The International Food Policy Research Institute (IFPRI) has released a study into those living on below $0.50 a day. The report, The World’s Most Deprived: Characteristics and Causes of Extreme Poverty and Hunger, finds that 162 million of the world’s poorest people— which it terms the “ultra poor”—survive on less than 50 cents a day. If concentrated in a single nation, they would comprise the world’s seventh most populous country.
Similarly to the chronic poverty reports, while acknowledging that there has been substantial progress in recent years in tackling poverty around the world the report finds that those who are among the poorest have benefited the least from poverty reductions. The press release states:
The report shows that the poorest people typically belong to socially excluded groups, live in remote rural areas with little access to roads, markets, education, and health services, and have few assets. Households living in ultra poverty are on average four times less likely to have electricity than households living above the dollar-a-day line, and the poorest adults, men and women alike, are significantly less likely to have access to education.

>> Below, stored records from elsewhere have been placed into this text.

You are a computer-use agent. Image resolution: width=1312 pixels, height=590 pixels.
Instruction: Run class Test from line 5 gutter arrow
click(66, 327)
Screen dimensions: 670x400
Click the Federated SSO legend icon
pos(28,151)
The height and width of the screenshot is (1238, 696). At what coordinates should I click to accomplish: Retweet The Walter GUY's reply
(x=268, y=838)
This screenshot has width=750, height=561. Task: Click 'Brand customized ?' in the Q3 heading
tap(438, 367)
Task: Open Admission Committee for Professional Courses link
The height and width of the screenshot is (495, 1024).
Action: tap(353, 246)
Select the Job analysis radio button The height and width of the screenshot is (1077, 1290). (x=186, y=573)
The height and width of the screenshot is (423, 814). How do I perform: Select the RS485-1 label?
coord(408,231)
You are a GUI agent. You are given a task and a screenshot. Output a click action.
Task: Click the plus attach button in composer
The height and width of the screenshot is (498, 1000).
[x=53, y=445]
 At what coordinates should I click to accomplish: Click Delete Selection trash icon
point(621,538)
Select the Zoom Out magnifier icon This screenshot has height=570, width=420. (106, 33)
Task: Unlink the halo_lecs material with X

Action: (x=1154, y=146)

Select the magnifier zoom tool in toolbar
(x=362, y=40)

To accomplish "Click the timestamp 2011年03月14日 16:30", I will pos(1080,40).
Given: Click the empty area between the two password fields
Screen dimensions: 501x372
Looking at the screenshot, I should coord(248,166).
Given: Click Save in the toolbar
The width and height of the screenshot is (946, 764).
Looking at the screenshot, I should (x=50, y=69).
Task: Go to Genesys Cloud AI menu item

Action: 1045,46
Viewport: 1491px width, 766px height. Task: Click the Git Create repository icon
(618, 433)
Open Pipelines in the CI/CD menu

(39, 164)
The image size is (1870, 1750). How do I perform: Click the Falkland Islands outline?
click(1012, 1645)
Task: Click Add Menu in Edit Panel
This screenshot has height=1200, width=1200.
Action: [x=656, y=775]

The daily challenges faced by the ultra poor can over time lead to poverty traps—conditions from which individuals or groups cannot emerge without outside assistance. The report identifies three common causes of poverty traps: inability of poor families to invest in the education of their children; limited access to credit for those with few assets; and reduced productivity due to malnutrition.
The report claims to be the first to use household data from 1990-2004 to look below the dollar-a-day line to examine who the very poorest are, where they live and how they have fared over those years.